Y para seguir con la nariz metida ahí en esa añorada edificación que tenía entonces la importancia y tamaño de cualquier centro comercial de hoy, son de necesaria recordación los aromas culinarios de El Caracol, un conjunto de expendios donde se oficiaba el desenguayabe entre liturgias de caldo de pajarilla, tamales y calentao de fríjoles.
Pero los años son los años y Armenia, la de gratos olores, entró al siglo veintiuno derruida y oliendo a muerte y desesperanza. La memoria no alcanza para precisar en qué momento se fue de la ciudad el olor a muerte que exhalaban los escombros del terremoto, aunque es claro que la reconstrucción fue la última trapeada.
Desaparecido el olor a muerte, entrado el nuevo siglo y reencauchado el mito del Fénix, llegaron a la ciudad nuevos vientos: la masificación del computador, el internet, la telefonía celular, los culos de silicona, las nuevas y ubérrimas artimañas refundacionales y su séquito de políticos regionales.
Acompañando los nuevos vientos seculares llegó, además, y al parecer para siempre, la legión de los nuevos locos e indigentes.

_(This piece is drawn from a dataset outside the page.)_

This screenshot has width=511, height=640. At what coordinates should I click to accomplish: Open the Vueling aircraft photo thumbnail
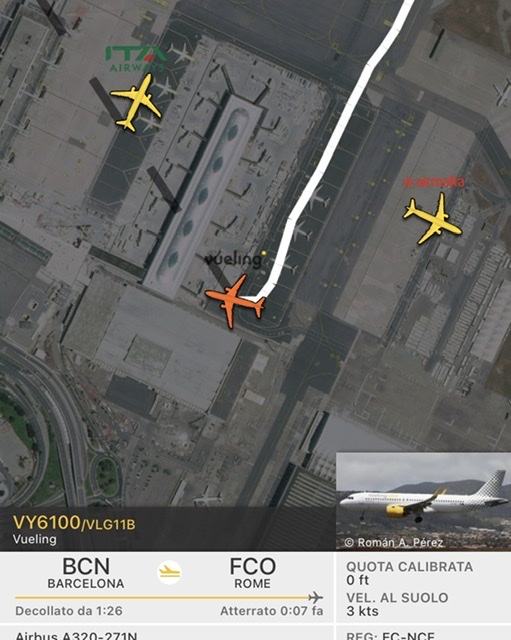(423, 501)
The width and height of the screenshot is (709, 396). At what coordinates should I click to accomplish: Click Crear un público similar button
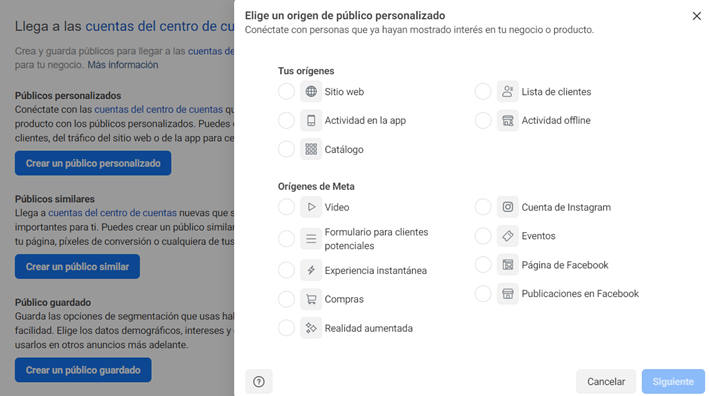pyautogui.click(x=77, y=267)
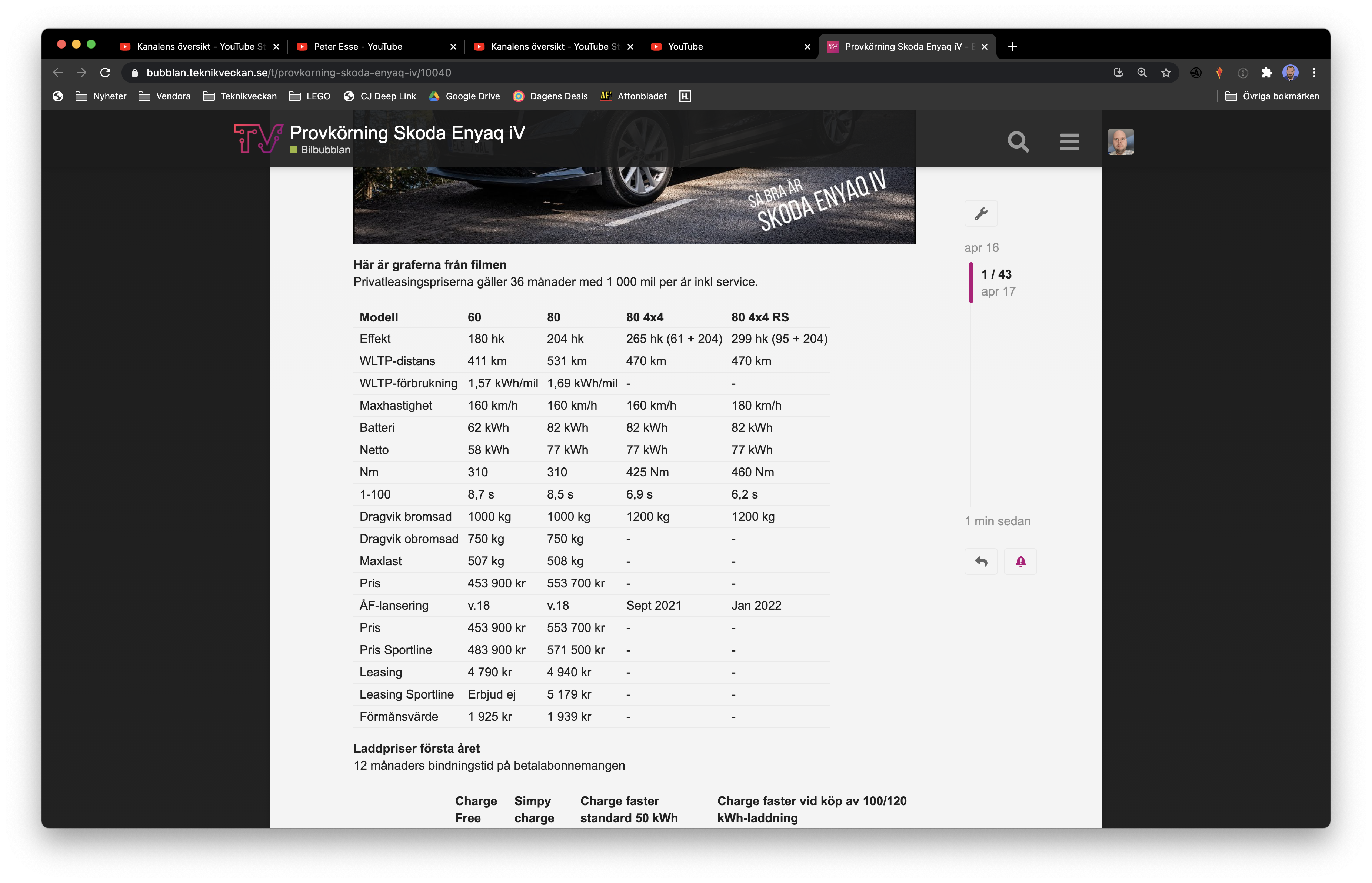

La nariz quindiana, habituada a miles de olores, fue asaltada entonces por un olor que ha conseguido desplazar todos los olores, por intensos y repulsivos que hayan sido.
Es un hedor que terminó por colonizar las esquinas de la Armenia de nuestros amores. Y cuando hablamos de colonizar lo decimos en serio: Váyase usted, señor lector, a la calle veintiuna, por ejemplo; suba hasta la catedral, dele vuelta a la Plaza, respire si es tan guapo y déjese poseer por las emanaciones vecinas de la iglesia.
Si persiste en su guapeza, intente soportar al sujeto que va a pasar a su lado ahora, frasco de pegante en mano, con su inventario de efluvios fecales, genitales, de axilas y de pies, contenidos y conservados al vapor dentro de una muda de ropa que el paso de los meses ha hecho inmutable…
Como no basta con denunciar los problemas y es un deber ciudadano tratar, por lo menos, de sugerir soluciones ante las crisis, en este caso de contaminación ambiental, he aquí mi aporte:
- Crear una fundación, y mediante ordenanza captar recursos públicos con la emisión de otra estampilla, que llevarían las pastas de jabón, las lociones y los panes de piedra pómez.
- Otorgarle la función de recaudo a una firma idónea de apuestas y chance. O, en su defecto, encomendarle esa tarea a una de las empresas proyectadas y creadas por el extinto senador Mario Castaño.
- Ponerle a la fundación un nombre sonoro, que denote respeto, idoneidad y erudición; por ejemplo:
Fundación para la erradicación de la mierda, la chucha y la pecueca de la población en estado de indigencia, drogadicción o inimputabilidad de Armenia.
Como logosímbolo puede emplearse una manguera y un cepillo, con el hacha colonizadora al fondo.
No podría dejar trunco mi aporte sin sugerir, por último, una sigla significativa, clara y oportuna: FUNDAMIER ARMENIA MILAGRO.